Bu açıklama, çiftçi protestolarının ilk somut sonucu olarak görülüyor: Süt Sektörü Organizasyonu, Temmuz ayından itibaren sütün kilogram başına fiyatını 3 rapen artırma kararı aldı. Ritter, bu kararın protestolar sayesinde alındığını belirtiyor.

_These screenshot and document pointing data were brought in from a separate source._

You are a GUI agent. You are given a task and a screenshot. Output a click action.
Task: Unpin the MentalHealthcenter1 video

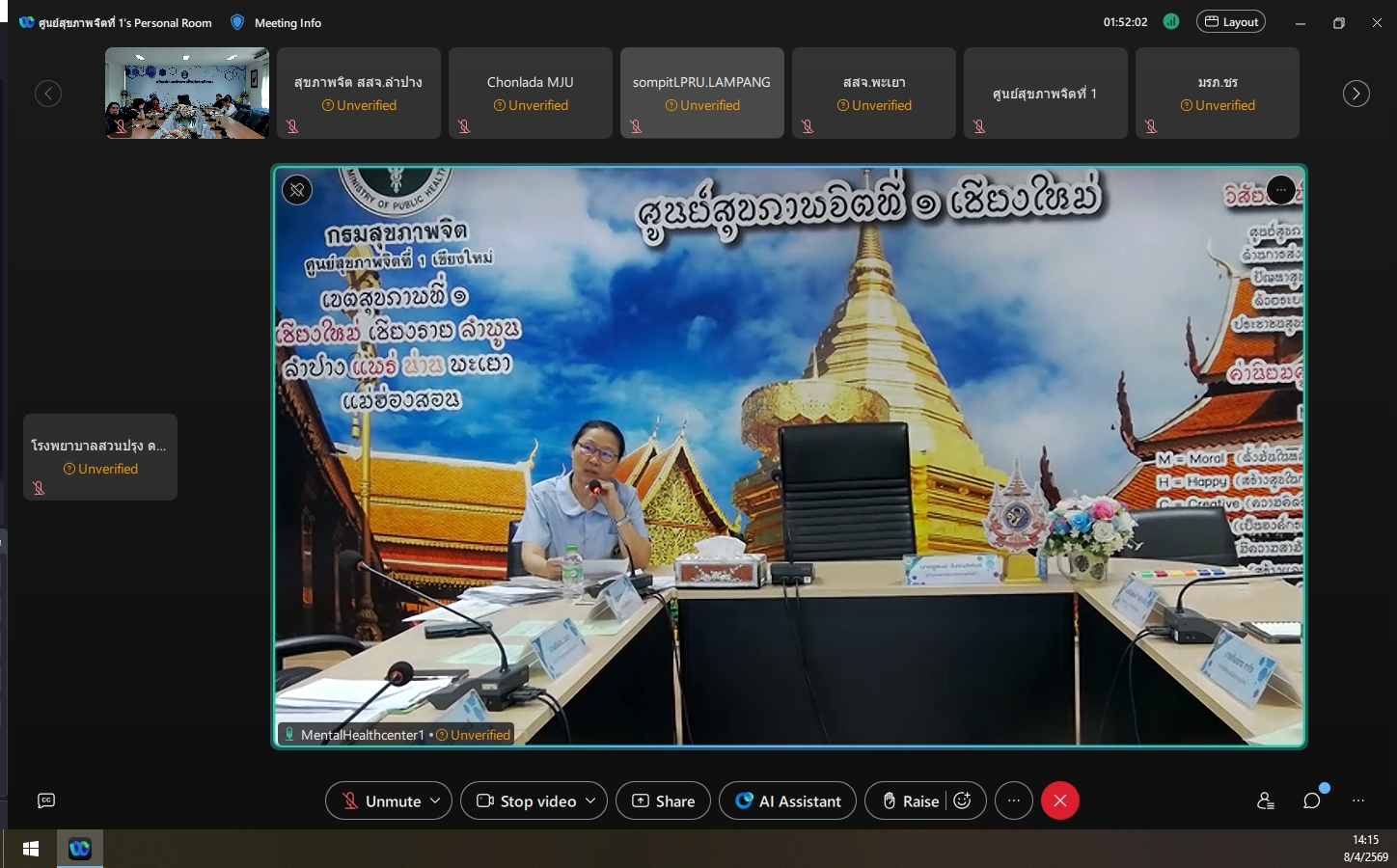(x=297, y=190)
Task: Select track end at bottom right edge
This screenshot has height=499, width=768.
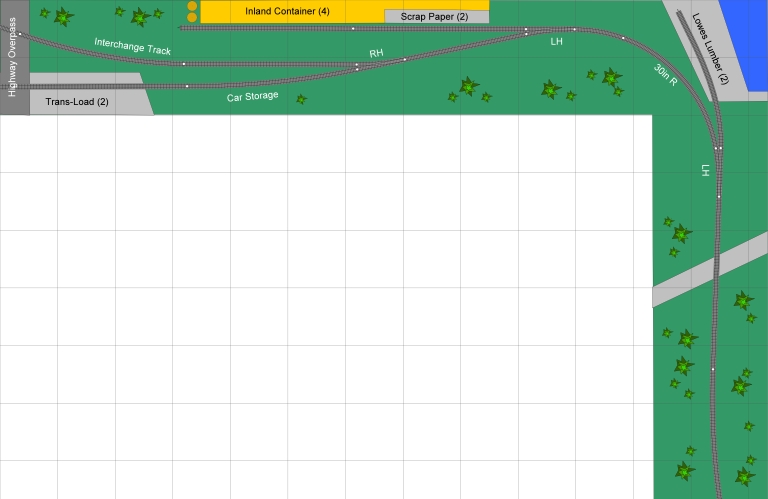Action: click(x=717, y=492)
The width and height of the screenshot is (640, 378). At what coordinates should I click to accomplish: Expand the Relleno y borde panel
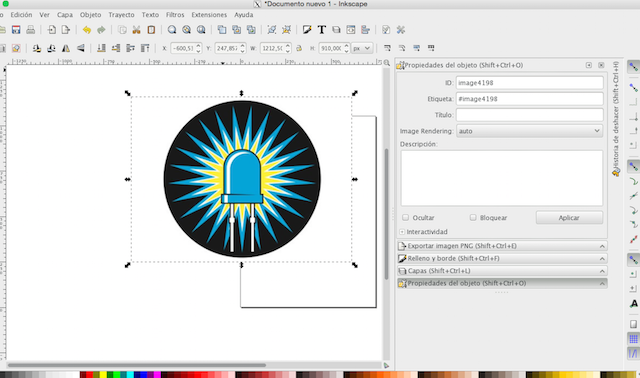(502, 258)
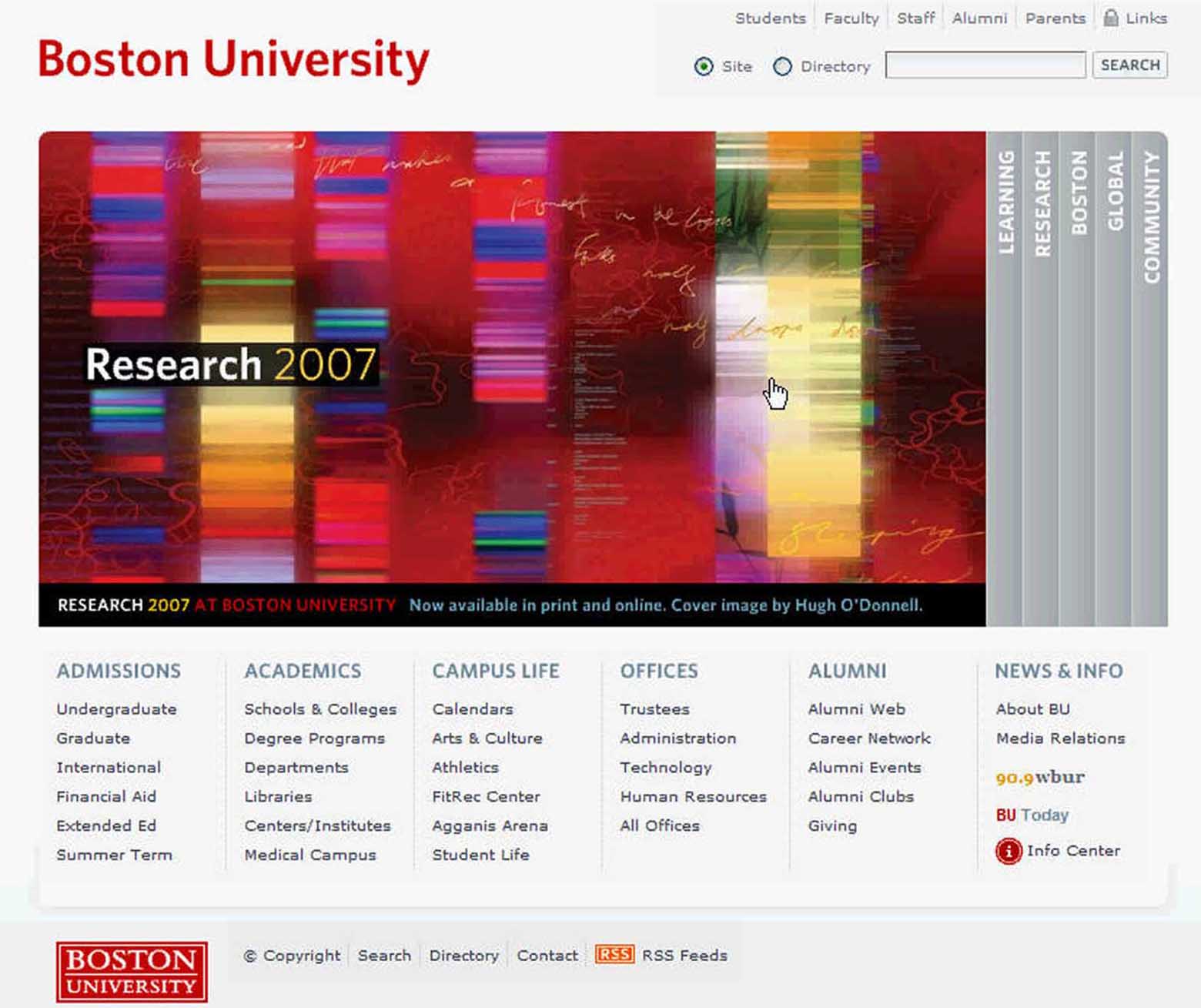Click the orange RSS feed icon

point(614,955)
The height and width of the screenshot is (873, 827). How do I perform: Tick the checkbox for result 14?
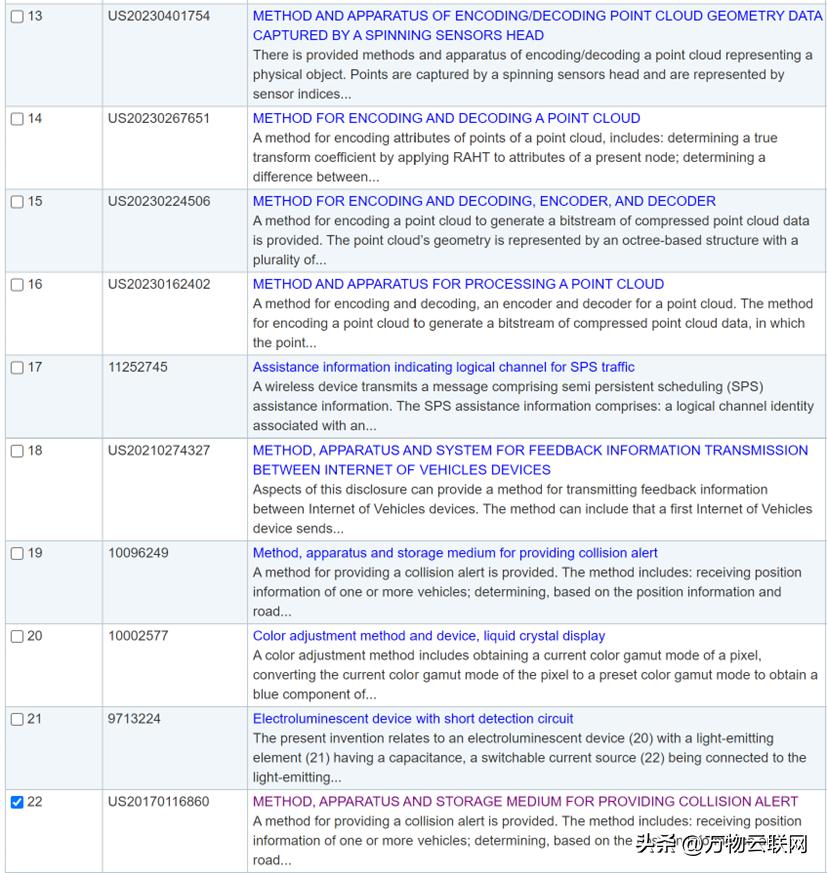click(x=17, y=119)
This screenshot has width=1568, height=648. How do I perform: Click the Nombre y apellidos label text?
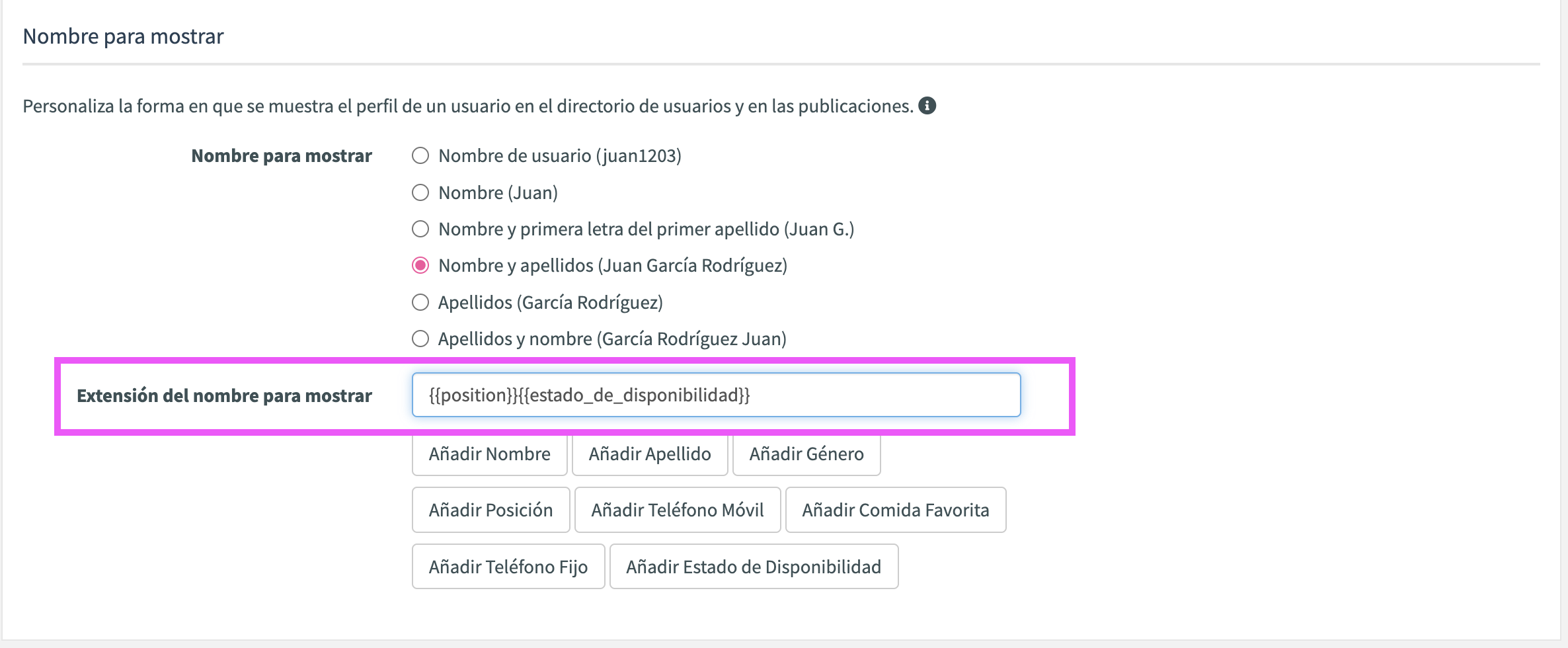tap(613, 266)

Çiftçi aktivistleri, büyük perakendecilerden aldıkları ödemelerde %5 ila %10 arasında bir artış talep ediyor. Ritter, perakendecilerle yapılan önceki müzakerelerde bir dengesizlik olduğunu kabul ediyor ve çiftçilerin daha güçlü bir pozisyon alması gerektiğini vurguluyor. Bu doğrultuda, Çiftçi Birliği, müzakerelere doğrudan katılacak ve Migros, Coop gibi büyük perakendecilerle yüz yüze görüşmeler yapacak.

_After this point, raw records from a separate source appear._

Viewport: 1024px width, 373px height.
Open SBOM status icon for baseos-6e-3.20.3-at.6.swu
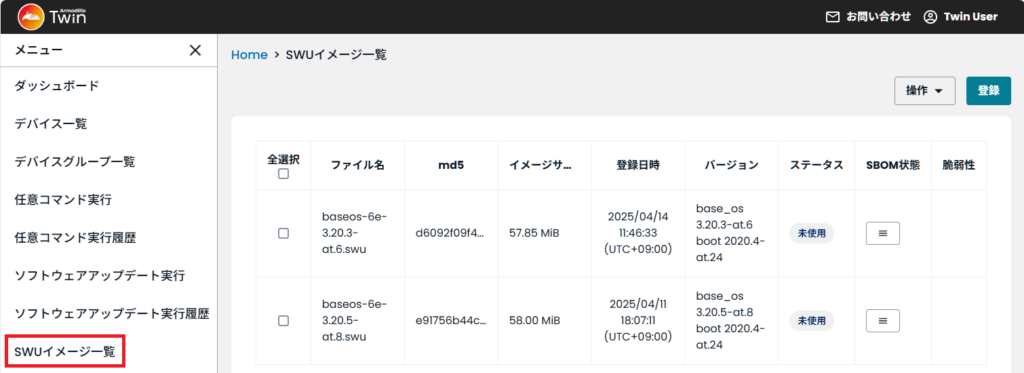882,233
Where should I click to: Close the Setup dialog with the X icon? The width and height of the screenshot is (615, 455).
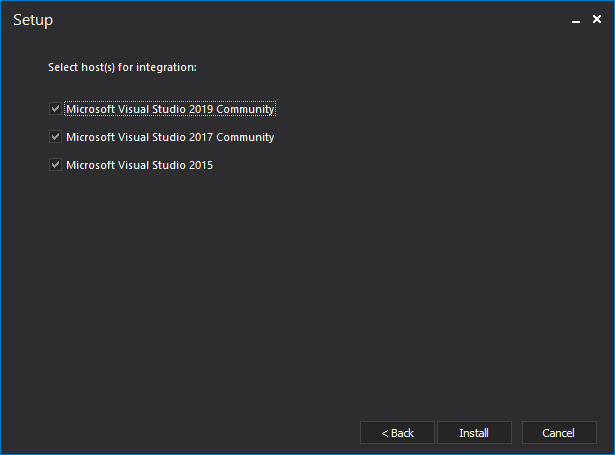pyautogui.click(x=597, y=19)
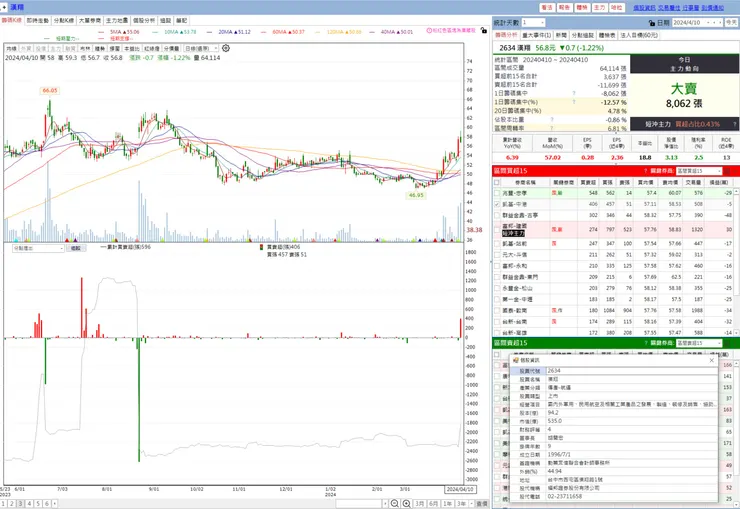The width and height of the screenshot is (740, 509).
Task: Click the zoom in magnifier icon
Action: click(x=406, y=503)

Büyük perakendecilerin fiyat artışlarının, çiftçilere yapılan ödemeleri aşması, çiftçiler arasında büyük bir rahatsızlık yaratıyor. Ritter, bu duruma karşı çıkacaklarını ve adil bir paylaşım istediklerini belirtiyor. Ayrıca, çiftçi protestoları, çevresel düzenlemelere karşı da bir tepki gösteriyor. Ulusal Konsey'in, tarım arazilerinde yeni biyoçeşitlilik alanları oluşturulmasına yönelik planlardan vazgeçmesi, protestoların bir başka kazanımı olarak görülüyor.
Ritter, ekoloji ve biyoçeşitlilik konularında son 30 yılda önemli ilerlemeler kaydedildiğini, ancak şimdi odak noktasının üretim ve katma değer artışına kayması gerektiğini söylüyor. Bu değişim, çiftçilerin ekolojik düzenlemelere karşı tutumlarını ve daha yüksek gelir elde etme arzularını yansıtıyor.
Ancak Ritter, bazı aktivistlerin yol blokajları gibi radikal eylemlere başvurabileceği konusunda endişeli. Bu tür eylemlerin, halkın çiftçilere olan sempatisini azaltabileceğinden ve sonuçta hareketin ana hedeflerine zarar verebileceğinden korkuyor.